Task: Going through the data below, tally every line where the string "blue" occurs, then give only the tally.

╔══

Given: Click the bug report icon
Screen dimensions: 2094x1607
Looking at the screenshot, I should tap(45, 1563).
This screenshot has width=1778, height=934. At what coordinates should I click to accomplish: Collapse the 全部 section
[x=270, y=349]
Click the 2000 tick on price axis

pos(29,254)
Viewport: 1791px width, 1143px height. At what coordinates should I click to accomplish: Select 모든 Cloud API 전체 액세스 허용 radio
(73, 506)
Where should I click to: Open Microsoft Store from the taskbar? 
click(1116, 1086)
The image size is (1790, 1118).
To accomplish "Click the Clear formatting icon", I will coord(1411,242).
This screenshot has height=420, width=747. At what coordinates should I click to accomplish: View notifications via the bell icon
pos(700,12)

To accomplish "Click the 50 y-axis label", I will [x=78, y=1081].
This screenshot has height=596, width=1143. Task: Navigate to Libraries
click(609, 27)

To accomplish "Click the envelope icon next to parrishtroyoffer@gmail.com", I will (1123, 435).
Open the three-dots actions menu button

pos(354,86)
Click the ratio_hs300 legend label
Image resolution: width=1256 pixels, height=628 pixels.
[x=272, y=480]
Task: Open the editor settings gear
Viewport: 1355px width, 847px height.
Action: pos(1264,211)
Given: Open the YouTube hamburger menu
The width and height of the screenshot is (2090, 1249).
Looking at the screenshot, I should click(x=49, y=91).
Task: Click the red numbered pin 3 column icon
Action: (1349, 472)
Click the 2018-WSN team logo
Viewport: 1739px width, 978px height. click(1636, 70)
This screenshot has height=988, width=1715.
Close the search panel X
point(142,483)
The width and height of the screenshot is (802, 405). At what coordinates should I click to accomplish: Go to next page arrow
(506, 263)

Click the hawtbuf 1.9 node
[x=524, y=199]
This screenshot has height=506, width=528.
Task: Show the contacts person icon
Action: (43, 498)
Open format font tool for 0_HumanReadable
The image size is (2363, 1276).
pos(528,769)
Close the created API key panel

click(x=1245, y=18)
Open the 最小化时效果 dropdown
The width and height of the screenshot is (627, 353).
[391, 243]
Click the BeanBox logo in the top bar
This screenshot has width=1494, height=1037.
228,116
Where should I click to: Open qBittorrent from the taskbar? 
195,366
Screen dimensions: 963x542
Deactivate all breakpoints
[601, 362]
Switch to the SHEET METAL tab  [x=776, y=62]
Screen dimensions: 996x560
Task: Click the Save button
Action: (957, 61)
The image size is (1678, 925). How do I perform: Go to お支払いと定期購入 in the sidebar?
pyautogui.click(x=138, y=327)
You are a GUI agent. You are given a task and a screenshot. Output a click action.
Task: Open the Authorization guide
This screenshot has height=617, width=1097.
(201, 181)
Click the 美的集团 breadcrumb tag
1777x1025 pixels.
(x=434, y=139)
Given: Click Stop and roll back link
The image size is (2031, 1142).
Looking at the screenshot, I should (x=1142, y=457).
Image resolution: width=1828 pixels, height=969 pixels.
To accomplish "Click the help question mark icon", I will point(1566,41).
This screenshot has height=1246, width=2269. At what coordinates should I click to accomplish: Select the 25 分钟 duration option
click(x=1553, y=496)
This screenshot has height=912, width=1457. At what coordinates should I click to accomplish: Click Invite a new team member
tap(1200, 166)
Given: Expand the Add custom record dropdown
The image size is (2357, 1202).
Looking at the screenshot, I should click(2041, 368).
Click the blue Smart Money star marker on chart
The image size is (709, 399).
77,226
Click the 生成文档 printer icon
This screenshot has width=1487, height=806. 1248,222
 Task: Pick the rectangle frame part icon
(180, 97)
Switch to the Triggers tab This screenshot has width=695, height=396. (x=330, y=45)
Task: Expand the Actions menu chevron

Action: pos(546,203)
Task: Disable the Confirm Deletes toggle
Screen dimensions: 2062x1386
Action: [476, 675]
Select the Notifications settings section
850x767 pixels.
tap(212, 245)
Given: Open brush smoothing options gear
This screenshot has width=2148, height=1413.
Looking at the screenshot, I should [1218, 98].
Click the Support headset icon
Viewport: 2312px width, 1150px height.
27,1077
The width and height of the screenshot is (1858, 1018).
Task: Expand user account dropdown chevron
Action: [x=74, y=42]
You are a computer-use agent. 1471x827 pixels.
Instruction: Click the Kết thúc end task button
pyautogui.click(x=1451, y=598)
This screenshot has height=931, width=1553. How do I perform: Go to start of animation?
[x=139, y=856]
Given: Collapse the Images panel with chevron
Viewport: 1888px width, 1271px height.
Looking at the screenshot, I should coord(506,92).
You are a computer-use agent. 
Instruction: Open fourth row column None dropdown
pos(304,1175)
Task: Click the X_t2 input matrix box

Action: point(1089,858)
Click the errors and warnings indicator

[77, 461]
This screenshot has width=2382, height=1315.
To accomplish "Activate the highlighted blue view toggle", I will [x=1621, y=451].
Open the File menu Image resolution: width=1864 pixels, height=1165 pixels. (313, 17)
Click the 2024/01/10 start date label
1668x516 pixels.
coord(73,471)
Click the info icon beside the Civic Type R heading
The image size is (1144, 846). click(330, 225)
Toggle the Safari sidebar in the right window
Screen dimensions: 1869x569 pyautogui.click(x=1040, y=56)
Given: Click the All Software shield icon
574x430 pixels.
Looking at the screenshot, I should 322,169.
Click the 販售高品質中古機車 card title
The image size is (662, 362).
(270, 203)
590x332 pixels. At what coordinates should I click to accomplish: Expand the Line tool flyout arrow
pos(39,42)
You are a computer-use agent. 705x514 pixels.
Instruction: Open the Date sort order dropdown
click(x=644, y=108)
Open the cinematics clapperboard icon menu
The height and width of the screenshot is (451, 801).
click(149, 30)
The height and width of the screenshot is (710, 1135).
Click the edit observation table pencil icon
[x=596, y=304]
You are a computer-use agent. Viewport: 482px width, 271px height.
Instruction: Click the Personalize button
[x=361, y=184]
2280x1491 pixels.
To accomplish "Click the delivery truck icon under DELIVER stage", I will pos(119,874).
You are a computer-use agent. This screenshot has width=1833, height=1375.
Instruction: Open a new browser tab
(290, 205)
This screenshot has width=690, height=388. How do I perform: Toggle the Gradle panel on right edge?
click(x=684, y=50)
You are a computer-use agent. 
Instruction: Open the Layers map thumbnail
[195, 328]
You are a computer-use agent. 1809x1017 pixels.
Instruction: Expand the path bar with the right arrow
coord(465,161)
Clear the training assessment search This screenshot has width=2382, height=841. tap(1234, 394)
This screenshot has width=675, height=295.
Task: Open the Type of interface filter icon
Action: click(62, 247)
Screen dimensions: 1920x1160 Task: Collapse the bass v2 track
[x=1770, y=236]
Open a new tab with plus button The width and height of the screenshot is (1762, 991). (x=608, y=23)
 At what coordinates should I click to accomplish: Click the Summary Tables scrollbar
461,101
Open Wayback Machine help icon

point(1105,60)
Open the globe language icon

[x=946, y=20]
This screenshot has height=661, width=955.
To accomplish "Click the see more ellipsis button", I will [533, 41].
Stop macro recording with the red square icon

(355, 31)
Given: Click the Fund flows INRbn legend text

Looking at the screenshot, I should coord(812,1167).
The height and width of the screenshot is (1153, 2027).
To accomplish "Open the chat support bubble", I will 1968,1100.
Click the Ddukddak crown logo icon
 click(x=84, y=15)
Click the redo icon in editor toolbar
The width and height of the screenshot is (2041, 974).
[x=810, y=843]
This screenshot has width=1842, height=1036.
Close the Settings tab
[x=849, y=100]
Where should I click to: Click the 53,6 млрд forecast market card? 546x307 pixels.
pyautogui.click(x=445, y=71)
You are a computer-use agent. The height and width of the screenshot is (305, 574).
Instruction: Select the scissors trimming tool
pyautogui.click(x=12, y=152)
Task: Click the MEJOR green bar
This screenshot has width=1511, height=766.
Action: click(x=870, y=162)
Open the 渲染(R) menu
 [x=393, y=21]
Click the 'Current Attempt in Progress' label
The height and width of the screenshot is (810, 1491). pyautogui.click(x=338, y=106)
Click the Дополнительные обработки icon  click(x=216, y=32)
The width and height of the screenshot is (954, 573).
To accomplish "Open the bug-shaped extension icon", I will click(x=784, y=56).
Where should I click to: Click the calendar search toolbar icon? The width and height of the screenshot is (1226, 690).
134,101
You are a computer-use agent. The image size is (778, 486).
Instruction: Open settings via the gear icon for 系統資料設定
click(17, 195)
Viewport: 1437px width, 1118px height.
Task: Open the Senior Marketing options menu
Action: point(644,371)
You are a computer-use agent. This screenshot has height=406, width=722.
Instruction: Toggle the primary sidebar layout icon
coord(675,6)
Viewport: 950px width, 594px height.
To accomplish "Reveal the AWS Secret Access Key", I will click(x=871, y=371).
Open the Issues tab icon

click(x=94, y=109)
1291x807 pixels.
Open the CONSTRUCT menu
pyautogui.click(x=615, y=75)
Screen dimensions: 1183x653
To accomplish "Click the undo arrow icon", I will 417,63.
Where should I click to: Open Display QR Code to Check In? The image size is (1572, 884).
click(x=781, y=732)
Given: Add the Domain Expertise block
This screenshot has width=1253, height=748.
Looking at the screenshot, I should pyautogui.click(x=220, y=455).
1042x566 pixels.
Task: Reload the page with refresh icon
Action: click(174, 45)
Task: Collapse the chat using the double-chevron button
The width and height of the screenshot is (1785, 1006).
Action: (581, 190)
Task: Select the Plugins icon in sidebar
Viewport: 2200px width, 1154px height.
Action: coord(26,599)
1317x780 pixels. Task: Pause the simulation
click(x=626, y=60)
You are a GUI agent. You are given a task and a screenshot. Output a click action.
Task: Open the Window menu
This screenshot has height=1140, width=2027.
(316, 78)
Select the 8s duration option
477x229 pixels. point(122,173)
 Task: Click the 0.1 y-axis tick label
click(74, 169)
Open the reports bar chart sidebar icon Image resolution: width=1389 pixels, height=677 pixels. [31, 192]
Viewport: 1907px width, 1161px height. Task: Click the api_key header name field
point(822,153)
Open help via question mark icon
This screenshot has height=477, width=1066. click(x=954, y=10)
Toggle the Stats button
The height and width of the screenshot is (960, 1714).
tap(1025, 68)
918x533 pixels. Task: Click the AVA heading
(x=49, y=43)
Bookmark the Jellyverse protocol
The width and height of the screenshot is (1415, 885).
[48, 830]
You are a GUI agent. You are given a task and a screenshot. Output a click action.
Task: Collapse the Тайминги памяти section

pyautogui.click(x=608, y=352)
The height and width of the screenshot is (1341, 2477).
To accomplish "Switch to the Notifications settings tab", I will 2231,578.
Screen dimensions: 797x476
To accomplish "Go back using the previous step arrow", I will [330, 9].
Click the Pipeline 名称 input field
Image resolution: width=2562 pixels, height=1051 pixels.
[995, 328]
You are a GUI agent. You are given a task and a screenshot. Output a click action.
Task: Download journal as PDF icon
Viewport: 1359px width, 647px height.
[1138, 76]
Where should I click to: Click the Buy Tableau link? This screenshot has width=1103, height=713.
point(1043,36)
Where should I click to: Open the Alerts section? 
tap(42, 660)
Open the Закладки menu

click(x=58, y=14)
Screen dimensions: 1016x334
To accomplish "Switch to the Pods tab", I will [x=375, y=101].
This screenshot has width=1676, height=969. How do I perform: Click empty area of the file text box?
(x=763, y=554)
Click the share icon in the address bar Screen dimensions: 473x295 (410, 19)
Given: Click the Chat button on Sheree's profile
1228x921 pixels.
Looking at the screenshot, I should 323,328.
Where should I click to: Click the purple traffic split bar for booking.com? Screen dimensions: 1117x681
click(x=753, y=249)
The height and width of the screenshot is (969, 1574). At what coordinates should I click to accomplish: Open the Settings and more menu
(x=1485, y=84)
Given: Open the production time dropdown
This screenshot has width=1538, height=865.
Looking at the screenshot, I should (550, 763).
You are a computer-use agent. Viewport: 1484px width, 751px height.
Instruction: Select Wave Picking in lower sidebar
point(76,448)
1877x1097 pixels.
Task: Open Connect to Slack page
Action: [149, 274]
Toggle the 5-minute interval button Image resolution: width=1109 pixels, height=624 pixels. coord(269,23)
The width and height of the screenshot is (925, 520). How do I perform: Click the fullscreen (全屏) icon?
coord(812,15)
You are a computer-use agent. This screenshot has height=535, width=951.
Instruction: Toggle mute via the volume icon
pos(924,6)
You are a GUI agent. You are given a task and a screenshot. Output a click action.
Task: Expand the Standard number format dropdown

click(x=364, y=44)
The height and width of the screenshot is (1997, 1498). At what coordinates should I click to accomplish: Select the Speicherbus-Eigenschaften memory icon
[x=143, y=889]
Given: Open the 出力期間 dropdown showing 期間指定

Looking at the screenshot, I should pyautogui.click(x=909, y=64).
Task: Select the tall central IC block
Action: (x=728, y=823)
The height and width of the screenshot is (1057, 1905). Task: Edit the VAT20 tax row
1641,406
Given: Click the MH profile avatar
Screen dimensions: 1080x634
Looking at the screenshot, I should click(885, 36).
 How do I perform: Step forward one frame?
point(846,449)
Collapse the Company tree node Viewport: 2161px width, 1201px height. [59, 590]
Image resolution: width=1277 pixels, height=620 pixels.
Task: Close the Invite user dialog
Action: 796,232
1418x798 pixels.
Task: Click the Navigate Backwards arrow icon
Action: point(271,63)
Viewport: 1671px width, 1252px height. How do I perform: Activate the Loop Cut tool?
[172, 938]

╚══

Answer section: 2